Perchè, dopo cinque anni, cos’è cambiato?
Tantissimo. Sono arrivata in un Settore inesistente, con un mare di regole raramente rispettate: nessuno dei beni confiscati in precedenza è stato assegnato attraverso una procedura di evidenza pubblica. Insomma, si tratta di regalie ad associazioni vicine all’allora maggioranza. Dovevamo modellare quel Settore e farlo attraverso la normativa vigente; per farlo, ci siamo confrontati con alcune associazioni – tra cui Libera – per l’elaborazione del regolamento sulla gestione dei beni comuni.

Regole uguali per tutti, ma rischio paralisi?
È innegabile che le difficoltà incontrate sono state tante e di diverso tipo. Partiamo da una valutazione: vanno “presi” dei beni confiscati utilizzabili per impegnarsi e non per fare vetrina e “dare i numeri”. Dico questo, perché questo discrimine ci ha inevitabilmente portato ad andare incontro ad alcuni problemi tecnici e “ambientali”. Anzitutto, molti fascicoli del passato sono completamente vuoti che non riportavano alcun atto che ricostruisse la storia di quel bene né della sua assegnazione. Mi sia consentito di evidenziare come magari non tutti i funzionari si siano impegnati allo stesso modo nel corso del tempo.

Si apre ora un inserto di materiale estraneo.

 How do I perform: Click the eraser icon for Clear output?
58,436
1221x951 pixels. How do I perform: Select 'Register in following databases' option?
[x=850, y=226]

Questi sono i problemi tecnici, mentre quelli “ambientali”?
È ovvio che abbiamo avuto difficoltà con le famiglie di ‘ndrangheta a cui sono stati confiscati. In particolare, mi viene in mente il caso di un bene nella zona Sud della Città. Pur essendo tra i migliori a disposizione del Comune, fino al 2015 non era mai stato assegnato. Probabilmente, quel bene confiscato è stato acquisito per essere lasciato lì…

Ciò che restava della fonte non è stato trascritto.